TEXT SHOWN:
--
Bathe The Baby

In another time and place, curriculum and NOT incarceration was the prescription for what ailed us. Dezzy was one, out-of-control bundle of beautiful.  When she smiled the entire world illuminated and a hyper-vigilant intelligence beamed from her deep brown eyes.  But she was Dezzy and that spelled upset most of the time.  The uncharted, non-standardized curriculum adventure was to find interests that became the absorbing object of her attention, anything that sustained concentration was a starting point for this three year old.
            Her world really was a Ghetto, a violent one where she embodied the trauma and vibrated from repeated, parental power struggles which inevitably melted down into screaming, yanking, spankings and puddles of hot tears.  Naturally, her reflex was to reproduce the drama but this dynamic did not serve either her growth or her gifts.  Birth order was a big problem as she longed to be an only child but instead was wedged between an older sister and a toddler brother.  Attachment between daughter and mother was tenuous and the tug and pull of wills was something to behold. However, our darling girl loved babies and baby dolls and desperately wanted to be viewed as competent and to be complimented on her skill set. So, no surprise that one of her favorite roles became that of reliable caretaker, otherwise known as Queen of the Baby Minders.

          Queen Baby Minder was equally regal and bossy. The other children rightfully objected when she seized the community water table ordering everyone about, hence the purchase of a bathing basin where she ran the show without interference. Ours was not a Baby Beluga requiring fathoms of deep, blue sea so Dez learned to measure safe amounts using a calibrated plastic lab beaker.  Were we boiling potatoes or replicating the Polar Ice Cap?  Of course not, so which number on the thermometer constituted a moderate lukewarm?
--
Please resume the text about Dezzy and the baby bathing basin from the point where it stops. The lines that come next are separate material and have no connection to the text about Dezzy.

MATERIAL PROVIDED:
--
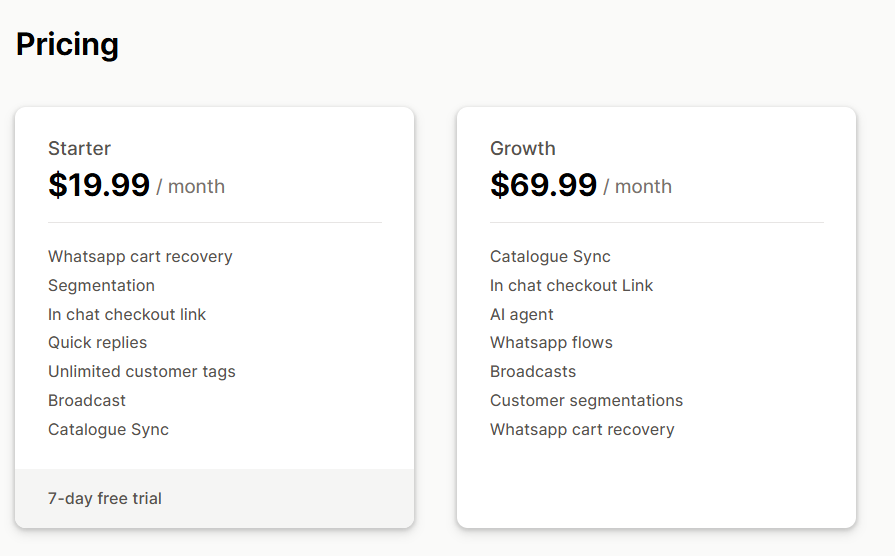Click In chat checkout link under Starter
This screenshot has width=895, height=556.
[127, 315]
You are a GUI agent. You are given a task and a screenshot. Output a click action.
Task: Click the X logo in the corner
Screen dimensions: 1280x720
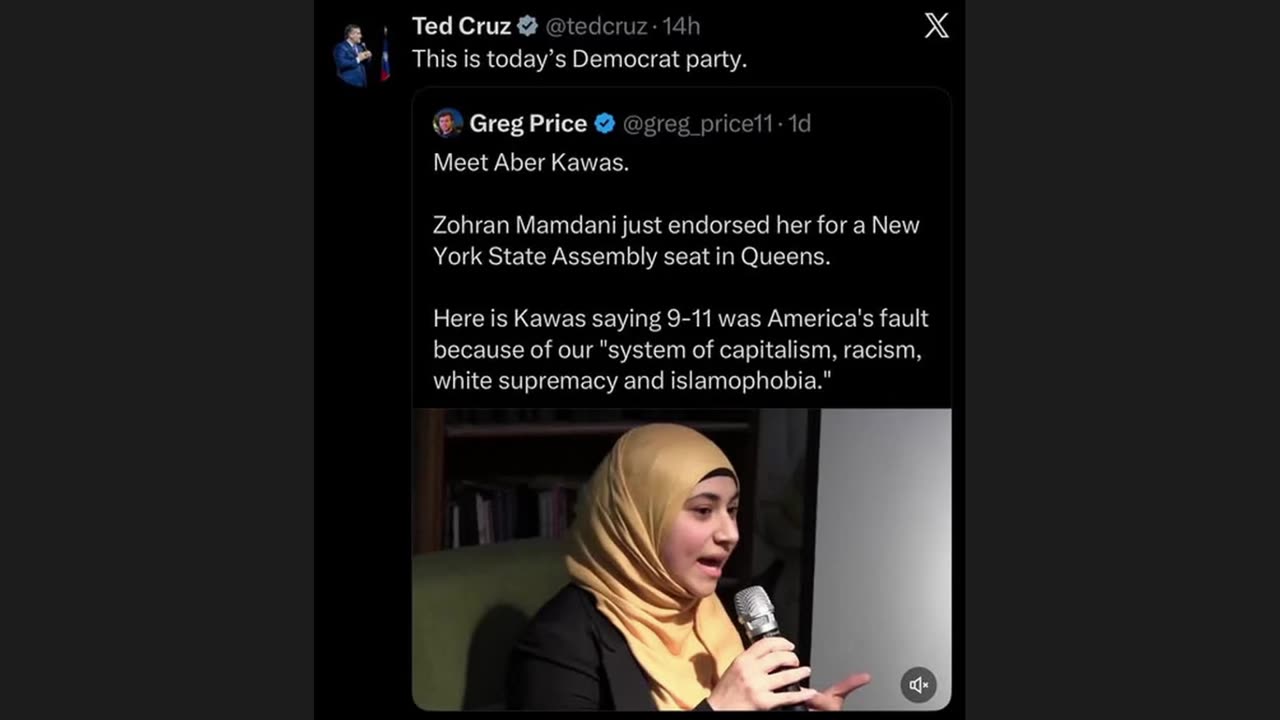pyautogui.click(x=936, y=26)
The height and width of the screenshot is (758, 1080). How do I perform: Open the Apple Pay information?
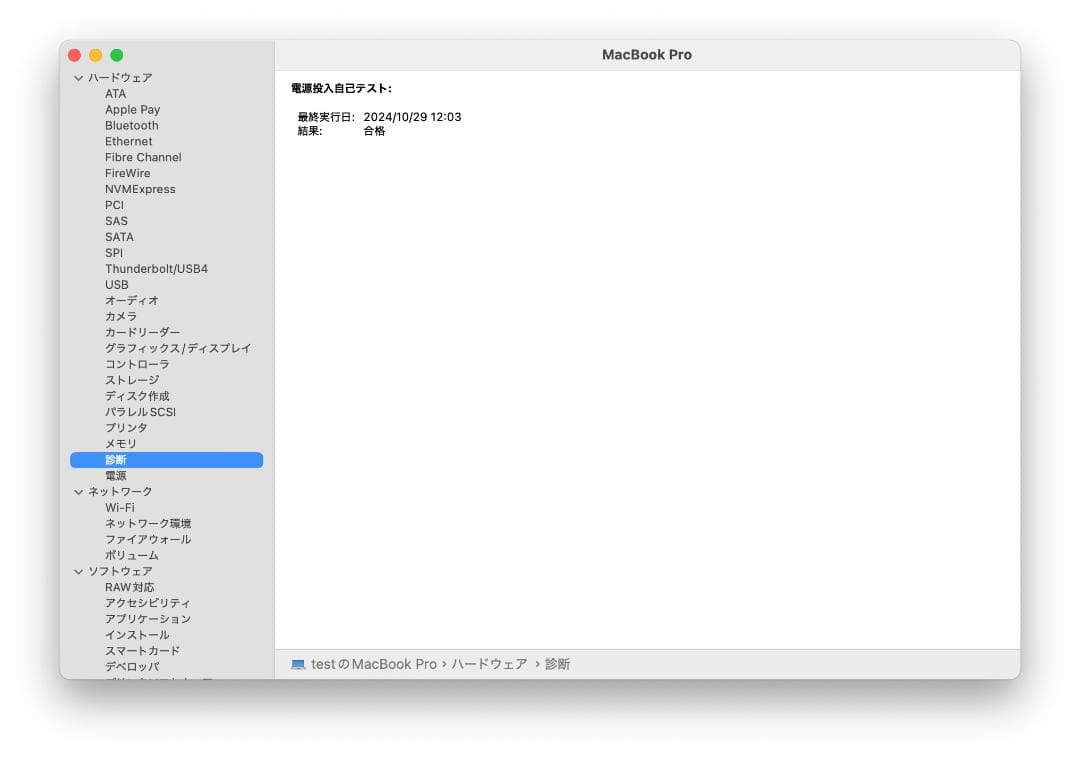coord(132,109)
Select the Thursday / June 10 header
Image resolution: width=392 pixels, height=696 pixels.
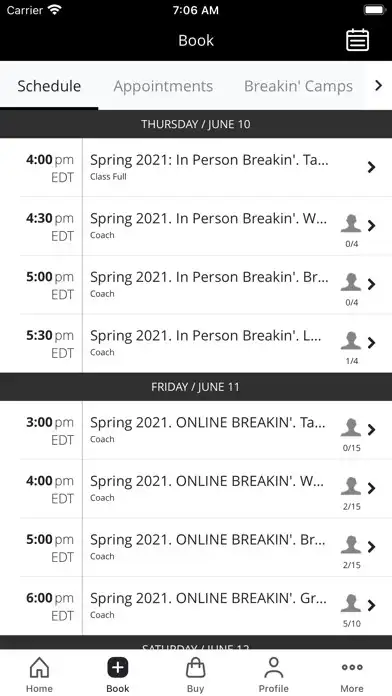pyautogui.click(x=196, y=124)
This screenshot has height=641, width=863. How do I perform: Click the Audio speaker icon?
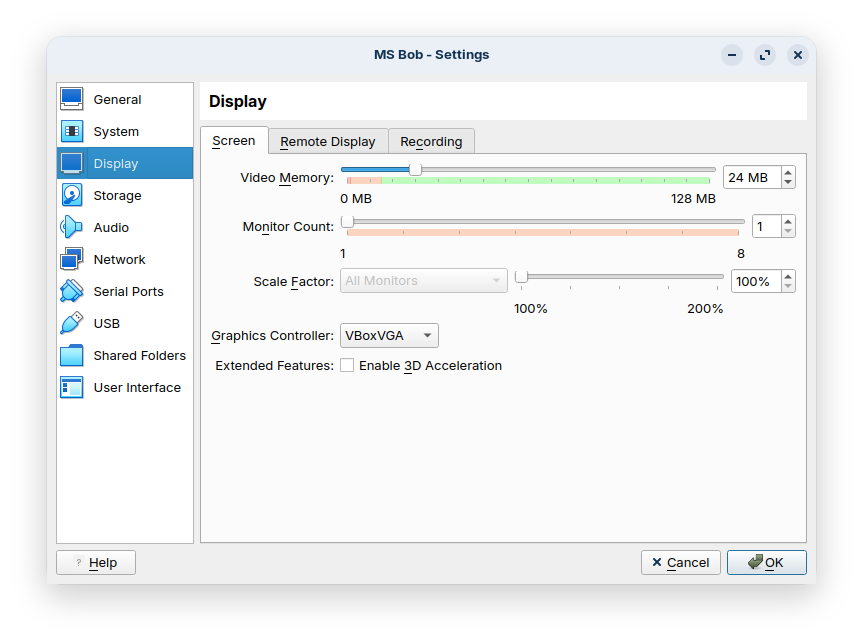tap(72, 227)
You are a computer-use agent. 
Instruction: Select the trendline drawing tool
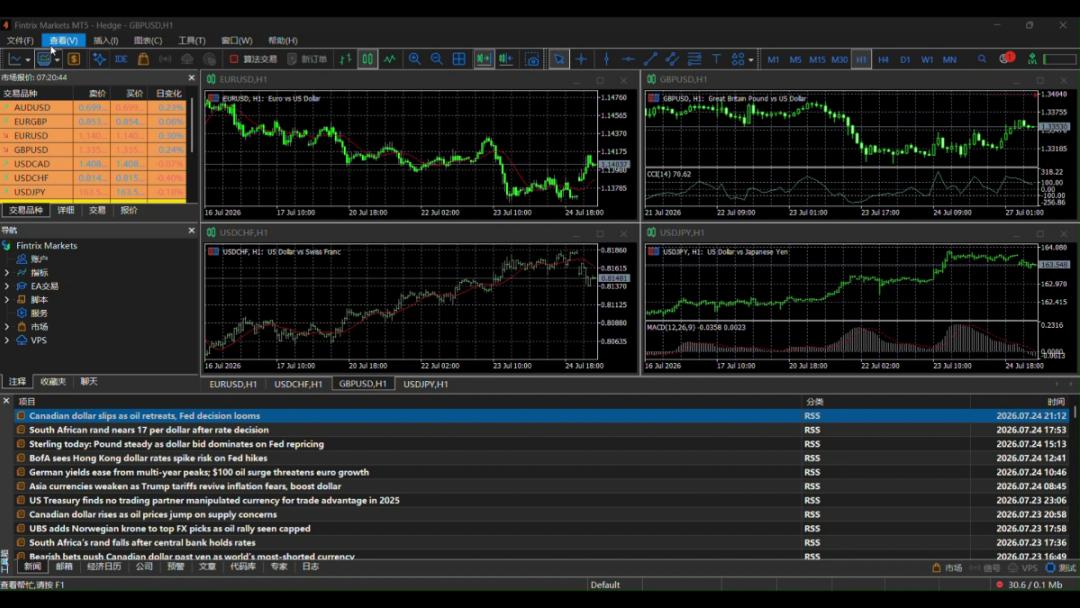click(650, 59)
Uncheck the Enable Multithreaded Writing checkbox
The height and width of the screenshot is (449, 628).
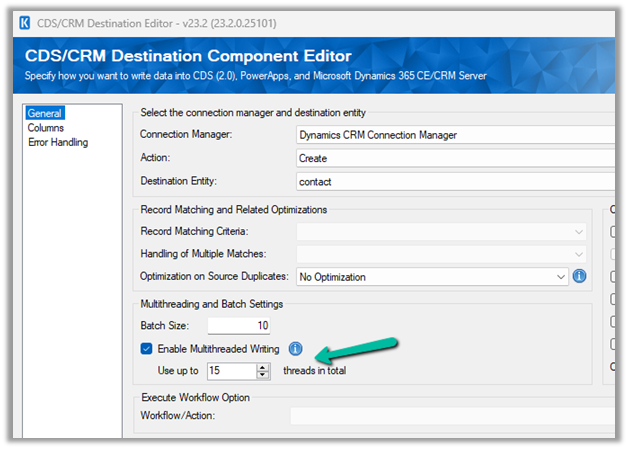pyautogui.click(x=147, y=349)
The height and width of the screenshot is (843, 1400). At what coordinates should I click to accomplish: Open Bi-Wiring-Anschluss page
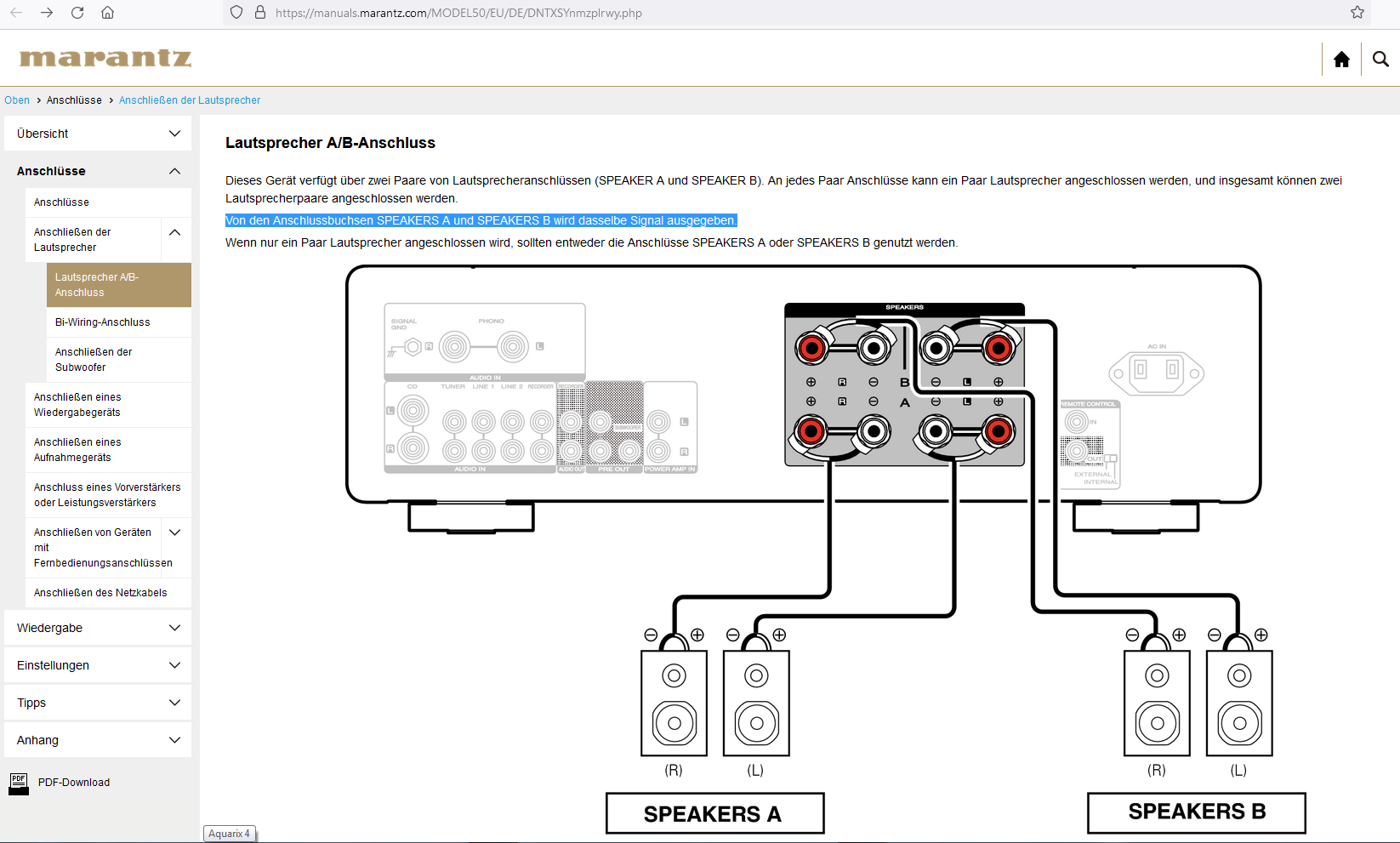tap(103, 322)
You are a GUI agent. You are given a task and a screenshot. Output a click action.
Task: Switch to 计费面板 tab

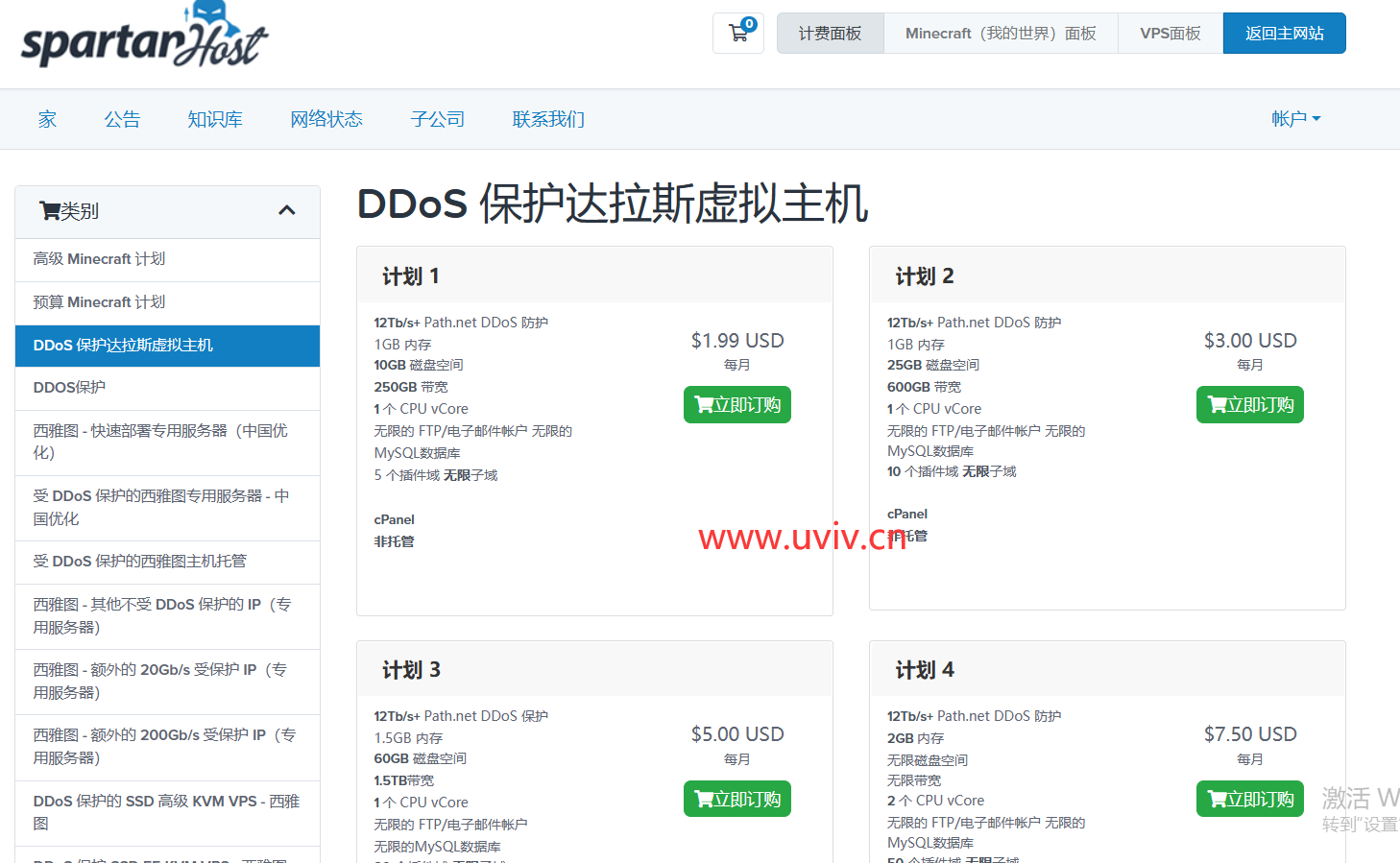point(830,34)
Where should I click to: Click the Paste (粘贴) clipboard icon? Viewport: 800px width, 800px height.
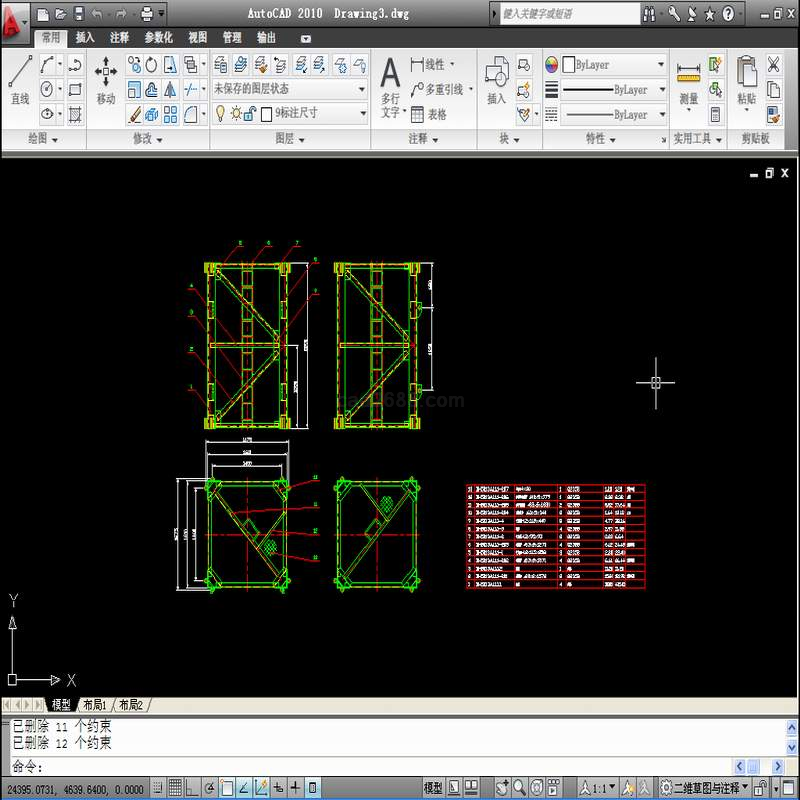746,80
--
RESPONSE AREA:
          Babies need accessories, lots of them and the use of each item helped Dezzy comprehend the household economy of cost, care and conservation.  Our Bathing Cabinet eventually included sponges, infant soap, shampoo, oil, washcloths, hooded towels, diapers, powder, wipes, baby scale, bulb ear and nose aspirator and an oral medicine syringe.  Each item had a name with a vast universe of language and experience attached to it. Over time, this Three acquired a much more sophisticated vocabulary than the unrelated, alphabetized list of reform-driven sight words that the Special Treatment children rebelled against regurgitating every single morning on their Kinder carpet.
            Bathing the Baby allowed Dez to soothe herself, to behave lovingly, to memorize the lyrical emotions of bath and bedtime lullabies and to practice the gentleness that she was too often denied in her own stress-filled family.  Slowly, her fragmented self became integrated enough to join groups of others who welcomed her into their learning and their play.  Tantrums vanished as social negotiation emerged.  Exclusion or banishment to an isolation tank would have made her estrangement that much more acute, reproducing her affliction but not remedying it.  She became a student of life by remaining in the company of others and acquainted with herself while in pursuit of what interested her.